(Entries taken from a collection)
- - -

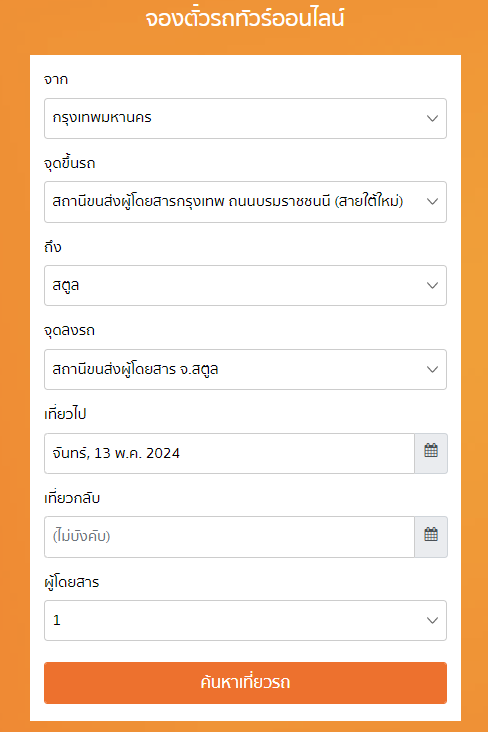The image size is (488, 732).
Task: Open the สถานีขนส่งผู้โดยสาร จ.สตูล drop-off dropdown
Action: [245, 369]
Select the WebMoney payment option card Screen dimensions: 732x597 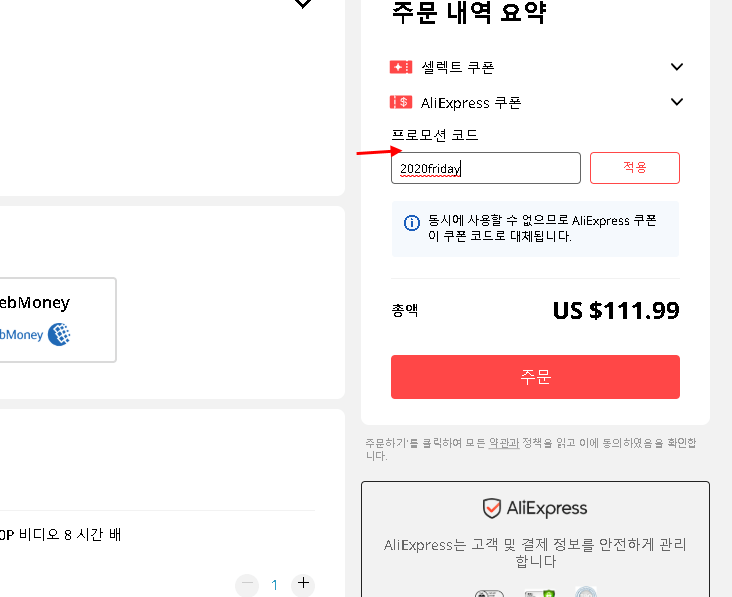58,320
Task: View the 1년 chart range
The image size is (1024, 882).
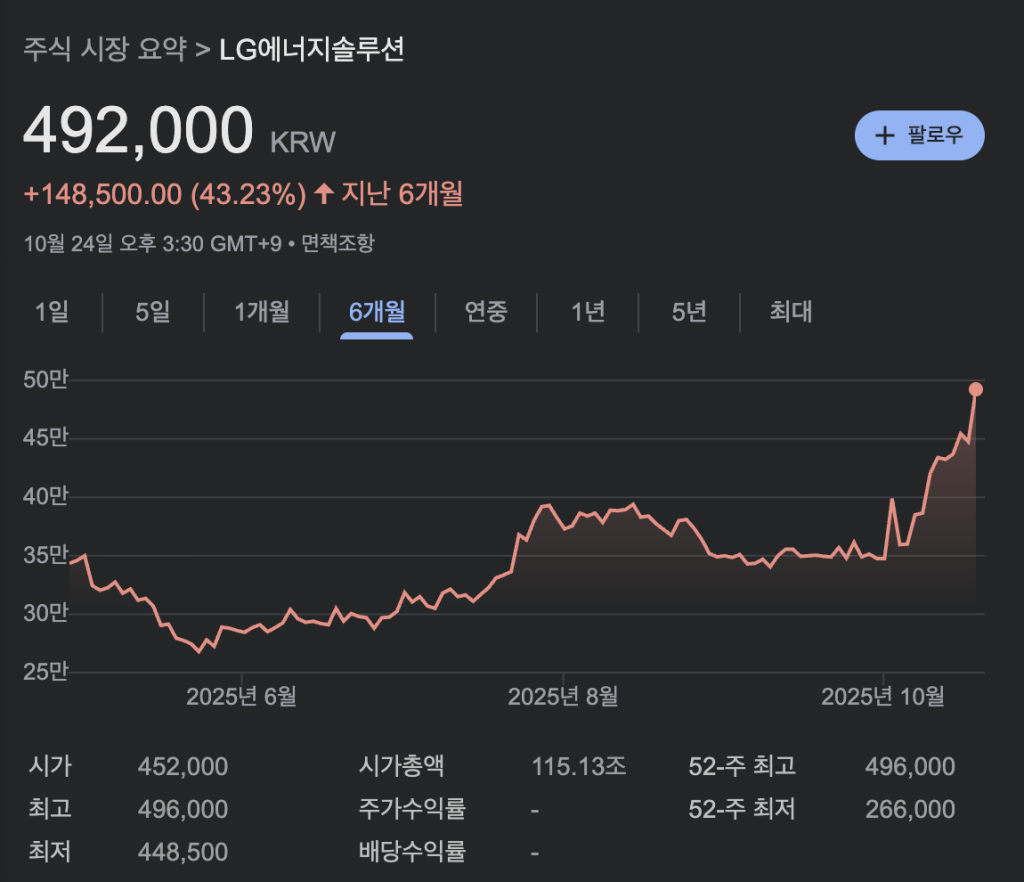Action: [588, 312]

- - -

*What is being asked*:
Repeat nothing but the lines from the one containing "Task: View the 1년 chart range" through the end of the entries, exactly, and skip the pictures.

*Your solution*:
Task: View the 1년 chart range
The image size is (1024, 882).
Action: [588, 312]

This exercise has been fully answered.